Internal clashes of civilizations foment conflicts, prompt deep division of the US
Published: Feb 06, 2024 07:24 PM
Illustration: Chen Xia/GT

Illustration: Chen Xia/GT

Editor's Note:
In the election year, the world is witnessing a "tale of two Americas" scenario, with a growing number of controversies within the US escalating to risks of a new civil war. What caused the deep divisions in the country? Where are they headed? Global Times has invited scholars from both China and the US to explore the issue. This is the first article of the series.

The narratives of America's impending decline, internal strife and collapse have been circulating on the international stage for a long time. Today, these voices have become particularly robust.

In the election year, we are witnessing "two Americas": the "red" and "blue" US, each with its own social circles, media circles and policy spheres, holding divergent views on many issues. Some American scholars point out that these "two Americas" are essentially in a state of a "cold" civil war.

There are still no signs of US exiting the world stage. In 2023, the per capita GDP of the US reached over $80,000. This is disappointing news for those hoping to end the dominance of the US dollar.

However, the cyclical experiences of the rise and fall of great powers in world history repeatedly demonstrate that no country can maintain hegemony permanently - the US is no exception. The sustainability of hegemony is not necessarily linked to economic prosperity or decline. For example, the Great Depression, which started in 1929, did not lead to a civil war, nor did the 2008 subprime mortgage crisis. 

If there is to be a new civil war, it won't arise from an economic recession or racial conflicts but from an internal cognitive clash in the US. In the past, people were accustomed to interpreting international relations using Samuel Huntington's theory. However, the clash of civilizations seems to be a prophetic explanation for internal contradictions within the US. Different immigrants in the US represent different civilizations from various continents, which converge in the US. They once jointly made America glorious, but they also embody different worldviews, values, lifestyles and cultural perspectives that cannot be easily integrated. This has led to the emergence of a "clash of civilizations" within the US.

Nowadays, the Democratic and Republican parties are already fiercely embroiled in border control issues. Texas, dispatched its National Guard and has constructed a border barrier to prevent illegal immigrants from entering, which is tantamount to adding fuel to the fire of partisan issues. 

In January, Texas Governor Greg Abbott said he will continue to defend his state's border despite a Supreme Court order that the US Border Patrol can take down razor wire Texas set up along portions of the US border with Mexico. Some US reports said that this move is challenging not only federal authority but also the power of the Supreme Court and ultimately the supremacy of the Constitution itself.
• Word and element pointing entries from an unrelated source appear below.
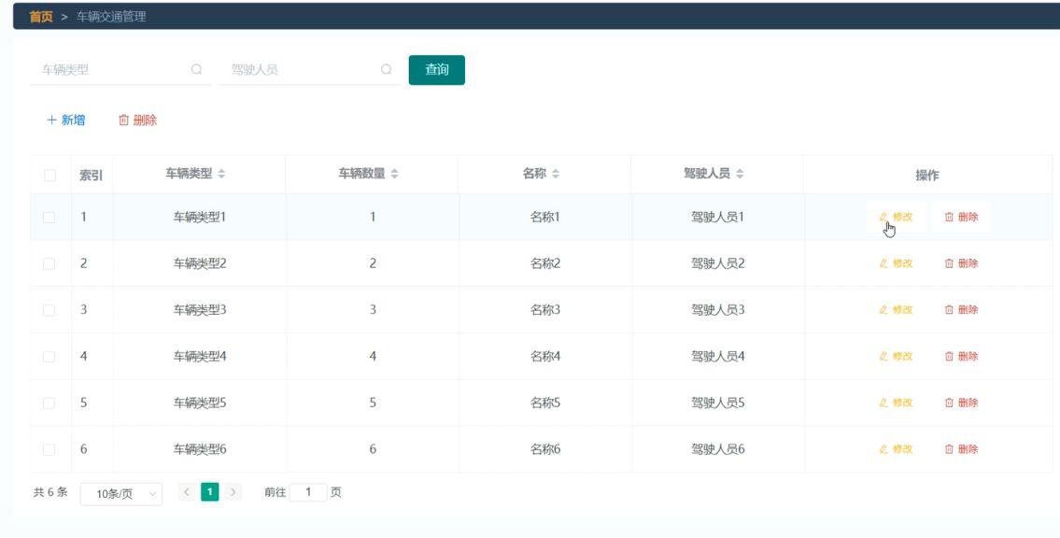Click the green 查询 button
1060x538 pixels.
tap(437, 70)
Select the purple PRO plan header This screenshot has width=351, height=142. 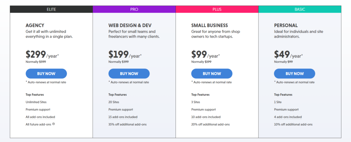click(x=134, y=9)
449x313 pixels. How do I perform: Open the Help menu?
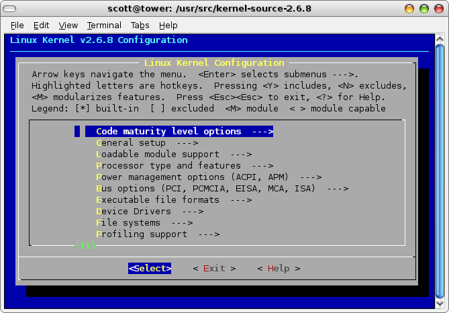168,26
The US Supreme Court has ruled that Texas can't block federal agents from the border, sparking another collective backlash from Republican states. This event can certainly be observed and interpreted against the backdrop of party politics and presidential elections. However, in a more profound sense, it reflects an internal cognitive confrontation and an irreconcilable self-conflict within the US.

Multiculturalism was once the driving force behind America's prosperity. However, it has lost its dynamic. Some original US cultures, which were once supported and nourished by external civilizations, are increasingly sinking into cognitive swamps. The dispute between the federal government and Texas, which reflects the rupture and colossal gap between old America and new America at the level of civilization, happens to be the primary impetus for internal consumption and civil war.

The primary driving force behind the US' decline and potential civil war is the internal civilizational conflict, which encompasses political correctness, worldviews, values, lifestyles and cultural perspectives. Today, the US is standing on the edge of this volcano. The danger to the US does not stem from China or any other external factors, but from within. The issue of illegal immigration reflects internal divisions and conflicts - precisely the spark that could ignite the volcano. 

French historian Fernand Braudel divided history into three processes. From a long-term perspective, the decline of the US is inevitable, and this decline will be the longest and most profound. In terms of medium and shorter time scales, economics offers little valuable reference. It is precisely the internal clash of civilizations that provides insight into how the US may decline or even experience a civil war.